The Creevey Papers
Lord Lauderdale to Thomas Creevey, [February? 1819]
“London, no date [1819].
“. . . Lord
Lascelles’ son has married Harriet Wilson’s sister: Lord
Langford’s—an old wretch of the name of
Aylmer, and there are some people who express a dread
that young Whitbread will marry a woman
who lives with him. Lord Byron’s
poem,* which I brought to England,
is returned to Venice. Murray the
Bookseller is afraid of printing it. Rogers’s Poem, entitled ‘Human Life,’ is favorably talked of.

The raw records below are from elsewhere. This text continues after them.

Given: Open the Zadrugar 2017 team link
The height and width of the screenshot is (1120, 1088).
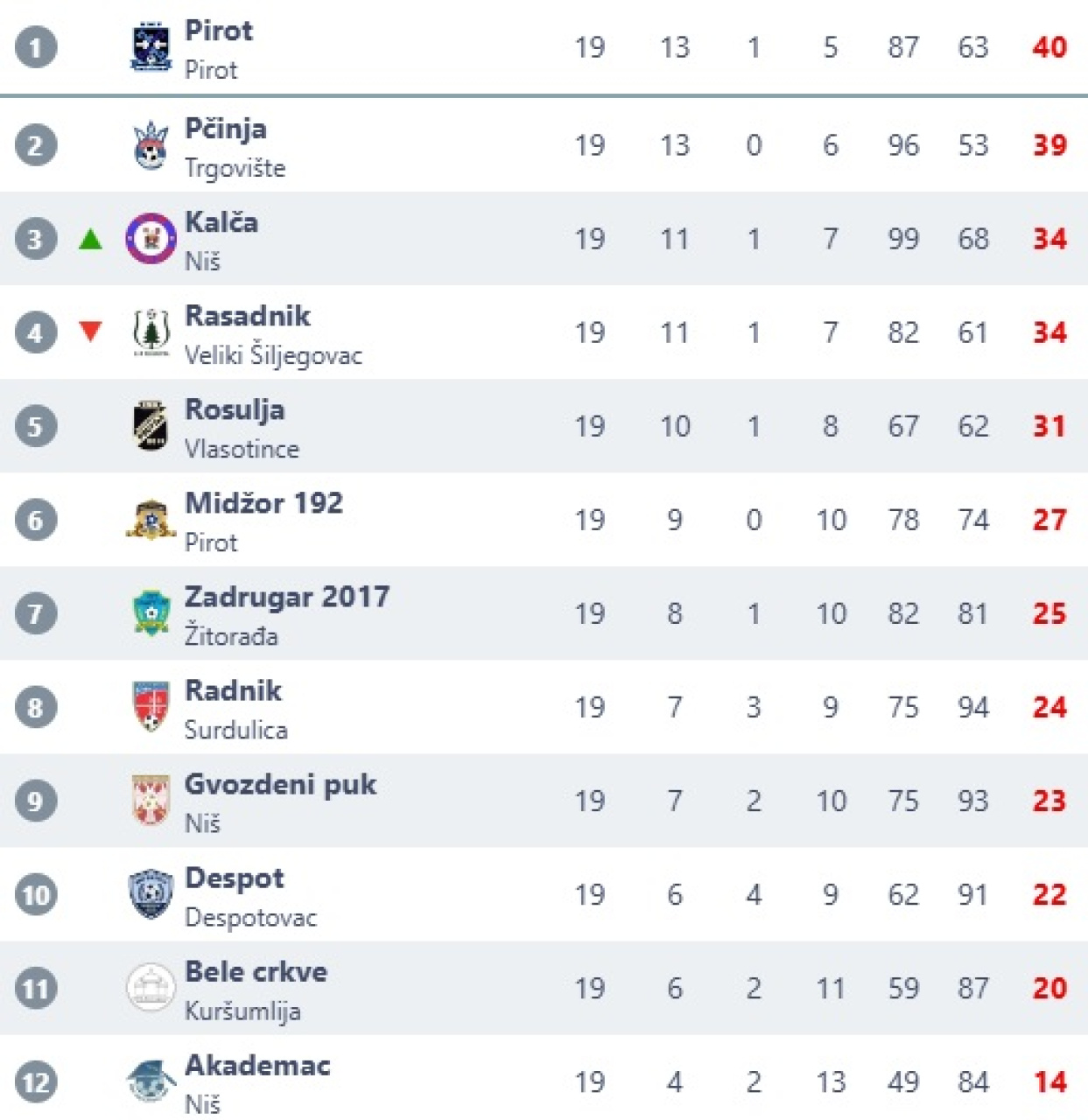Looking at the screenshot, I should (287, 597).
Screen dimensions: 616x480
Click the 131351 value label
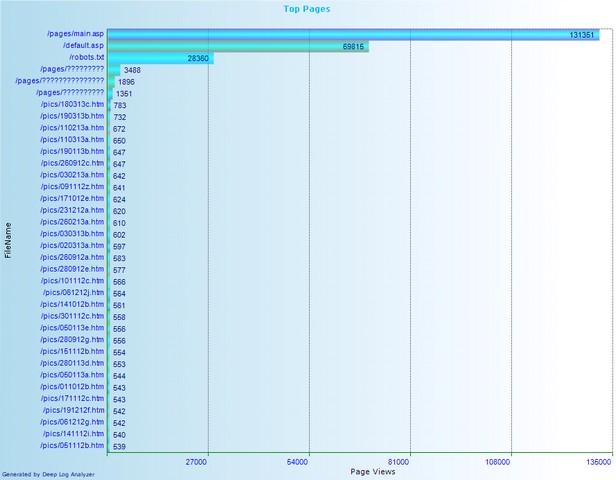583,35
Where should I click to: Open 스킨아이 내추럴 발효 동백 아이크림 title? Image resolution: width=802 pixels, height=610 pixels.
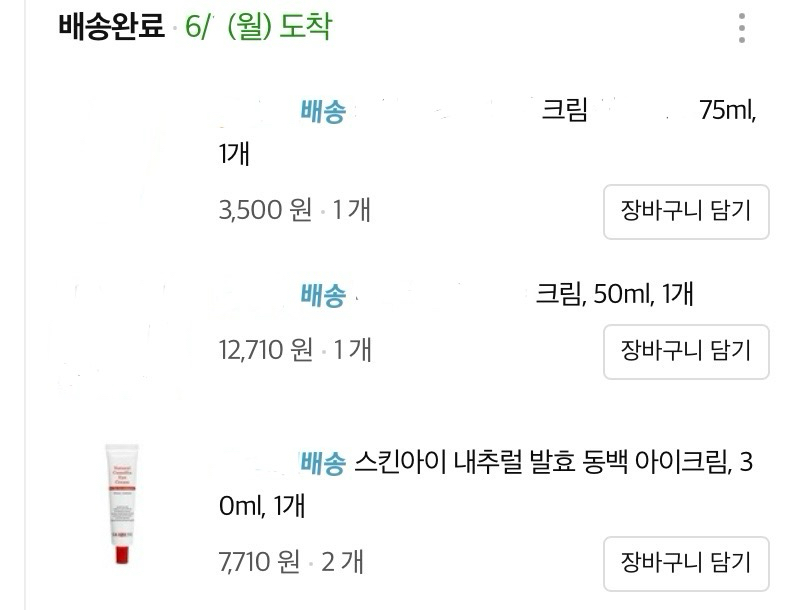[x=540, y=463]
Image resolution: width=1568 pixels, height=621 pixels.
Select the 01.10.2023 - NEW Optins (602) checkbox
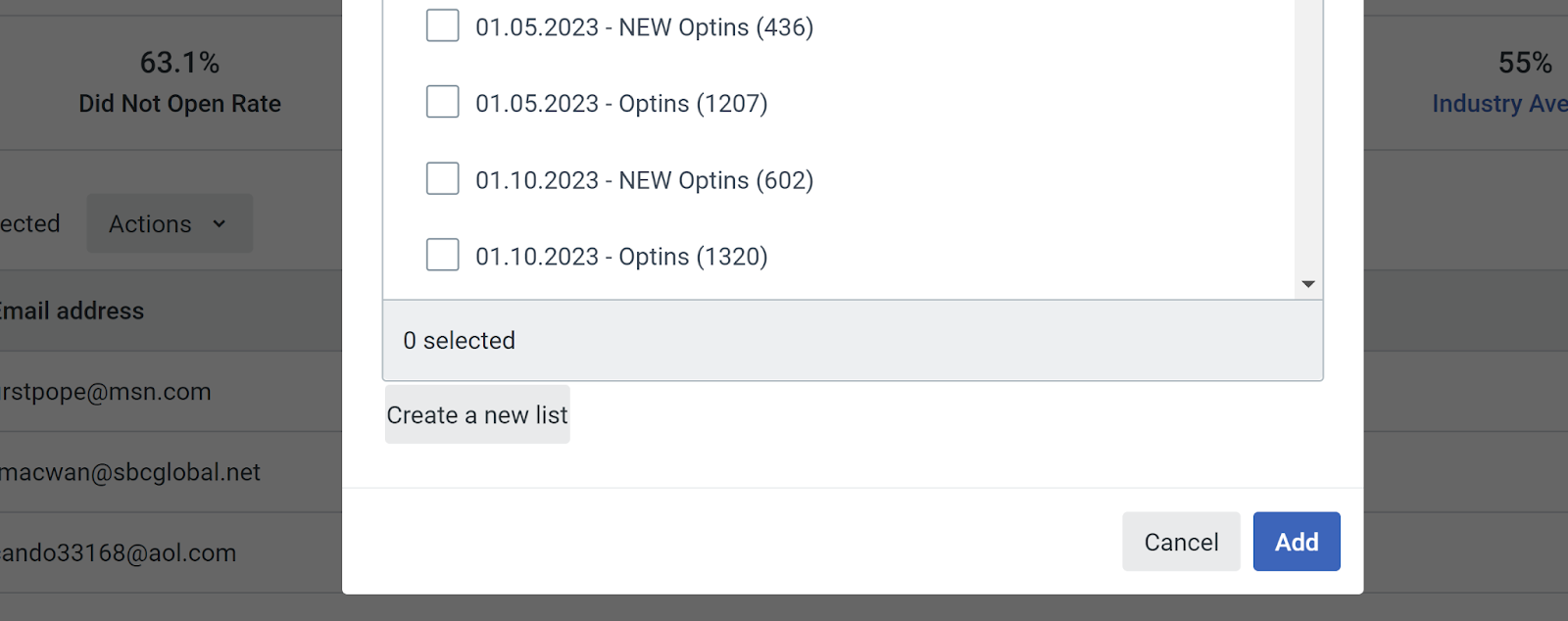[442, 178]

Poor man, he treats himself upon these occasions as a woman does: he has shut
himself up, and seems to think it necessary not to go out till his month is
up.”
Henry Lascelles, second earl of Harewood (1767-1841)
Son of the first earl (d. 1820); he was Lord-Lieutenant of the West Riding, Yorkshire,
and a Tory MP for Yorkshire (1796-1806), Westbury (1807-12), and Northallerton
(1818-20).
John Murray II (1778-1843)
The second John Murray began the
Quarterly Review in 1809 and
published works by Scott, Byron, Austen, Crabbe, and other literary notables.
Samuel Rogers (1763-1855)
English poet, banker, and aesthete, author of the ever-popular
Pleasures of Memory (1792),
Columbus (1810),
Jaqueline (1814), and
Italy (1822-28).
Samuel Charles Whitbread (1796-1879)
Of Southill Park, Bedfordshire, the son of the politician (d. 1815); he was a Whig MP for
Middlesex (1820-30), justice of the peace and F.R.S.
Harriette Wilson [née Dubouchet] (1786-1845)
English courtesan given to blackmailing her admirers; she was author of
Memoirs of Harriette Wilson, written by Herself, 4 vols (1825).
George Gordon Byron, sixth Baron Byron (1788-1824)
Don Juan. (London: 1819-1824). A burlesque poem in ottava rima published in installments: Cantos I and II published in
1819, III, IV and V in 1821, VI, VII, and VIII in 1823, IX, X, and XI in 1823, XII, XIII,
and XIV in 1823, and XV and XVI in 1824.